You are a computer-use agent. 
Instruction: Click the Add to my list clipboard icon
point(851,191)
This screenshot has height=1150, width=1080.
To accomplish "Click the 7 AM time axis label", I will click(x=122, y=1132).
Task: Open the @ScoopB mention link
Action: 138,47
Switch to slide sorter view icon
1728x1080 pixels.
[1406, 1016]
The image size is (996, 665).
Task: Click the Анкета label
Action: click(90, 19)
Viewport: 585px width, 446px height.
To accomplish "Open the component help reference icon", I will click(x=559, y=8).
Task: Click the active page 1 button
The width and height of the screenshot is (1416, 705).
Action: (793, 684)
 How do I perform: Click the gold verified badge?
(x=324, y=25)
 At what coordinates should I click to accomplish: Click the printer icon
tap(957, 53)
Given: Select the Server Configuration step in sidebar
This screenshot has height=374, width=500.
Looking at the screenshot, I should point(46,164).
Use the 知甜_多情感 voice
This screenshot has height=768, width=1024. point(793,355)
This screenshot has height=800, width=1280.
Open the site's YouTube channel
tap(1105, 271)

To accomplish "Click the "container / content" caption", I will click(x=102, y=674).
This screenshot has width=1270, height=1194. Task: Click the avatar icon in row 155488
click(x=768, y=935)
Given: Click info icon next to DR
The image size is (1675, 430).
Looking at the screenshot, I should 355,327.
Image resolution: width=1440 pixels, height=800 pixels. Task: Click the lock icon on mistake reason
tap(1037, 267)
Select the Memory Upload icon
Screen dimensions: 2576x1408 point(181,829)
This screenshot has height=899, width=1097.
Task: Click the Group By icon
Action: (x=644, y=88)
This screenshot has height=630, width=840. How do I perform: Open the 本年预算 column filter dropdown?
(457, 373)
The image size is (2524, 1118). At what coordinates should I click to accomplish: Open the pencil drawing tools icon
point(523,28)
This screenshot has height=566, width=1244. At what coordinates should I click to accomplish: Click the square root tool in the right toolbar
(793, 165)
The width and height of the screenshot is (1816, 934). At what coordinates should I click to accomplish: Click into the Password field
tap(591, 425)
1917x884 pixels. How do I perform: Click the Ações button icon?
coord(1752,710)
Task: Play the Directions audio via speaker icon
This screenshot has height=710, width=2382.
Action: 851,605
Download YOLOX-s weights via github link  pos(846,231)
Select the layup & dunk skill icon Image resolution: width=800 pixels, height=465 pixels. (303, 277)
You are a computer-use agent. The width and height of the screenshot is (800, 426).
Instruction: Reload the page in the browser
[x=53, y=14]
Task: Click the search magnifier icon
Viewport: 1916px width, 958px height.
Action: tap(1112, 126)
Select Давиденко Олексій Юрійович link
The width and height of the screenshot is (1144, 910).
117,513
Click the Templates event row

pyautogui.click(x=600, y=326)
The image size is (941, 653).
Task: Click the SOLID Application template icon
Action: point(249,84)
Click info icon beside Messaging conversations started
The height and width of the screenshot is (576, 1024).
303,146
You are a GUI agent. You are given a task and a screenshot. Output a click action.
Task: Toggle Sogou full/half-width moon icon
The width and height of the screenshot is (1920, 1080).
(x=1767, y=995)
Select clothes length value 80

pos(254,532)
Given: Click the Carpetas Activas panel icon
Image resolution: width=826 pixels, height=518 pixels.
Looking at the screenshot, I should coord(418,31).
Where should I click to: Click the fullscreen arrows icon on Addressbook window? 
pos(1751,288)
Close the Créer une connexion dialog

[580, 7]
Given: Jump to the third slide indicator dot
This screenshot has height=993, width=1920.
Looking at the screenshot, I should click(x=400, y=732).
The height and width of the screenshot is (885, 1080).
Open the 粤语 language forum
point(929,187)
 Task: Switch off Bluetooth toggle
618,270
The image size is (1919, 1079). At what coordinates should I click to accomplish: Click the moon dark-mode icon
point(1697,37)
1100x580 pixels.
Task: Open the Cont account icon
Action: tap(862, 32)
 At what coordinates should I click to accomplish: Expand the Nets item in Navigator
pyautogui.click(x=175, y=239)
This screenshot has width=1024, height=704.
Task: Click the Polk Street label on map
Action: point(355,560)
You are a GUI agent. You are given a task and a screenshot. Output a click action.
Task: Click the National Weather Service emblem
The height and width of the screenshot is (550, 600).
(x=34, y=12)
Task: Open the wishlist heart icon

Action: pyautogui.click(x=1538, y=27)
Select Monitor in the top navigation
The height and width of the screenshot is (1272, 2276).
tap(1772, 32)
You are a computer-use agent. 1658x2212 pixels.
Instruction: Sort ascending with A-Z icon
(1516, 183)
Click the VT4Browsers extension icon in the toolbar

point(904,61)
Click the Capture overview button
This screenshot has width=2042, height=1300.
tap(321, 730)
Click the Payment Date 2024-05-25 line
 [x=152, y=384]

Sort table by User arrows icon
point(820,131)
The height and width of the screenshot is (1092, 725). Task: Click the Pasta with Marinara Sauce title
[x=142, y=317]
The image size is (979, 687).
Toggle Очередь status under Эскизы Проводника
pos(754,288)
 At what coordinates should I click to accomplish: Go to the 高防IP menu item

> [Task goal]:
Transcribe the material verbatim, beginning with the line that contains "The height and width of the screenshot is (885, 1080)." and continuing through the line that contains "Action: point(355,560)", with both of those lines included.

> [Exercise answer]:
The height and width of the screenshot is (885, 1080).
Open the 粤语 language forum
point(929,187)
 Task: Switch off Bluetooth toggle
618,270
The image size is (1919, 1079). At what coordinates should I click to accomplish: Click the moon dark-mode icon
point(1697,37)
1100x580 pixels.
Task: Open the Cont account icon
Action: tap(862, 32)
 At what coordinates should I click to accomplish: Expand the Nets item in Navigator
pyautogui.click(x=175, y=239)
This screenshot has width=1024, height=704.
Task: Click the Polk Street label on map
Action: point(355,560)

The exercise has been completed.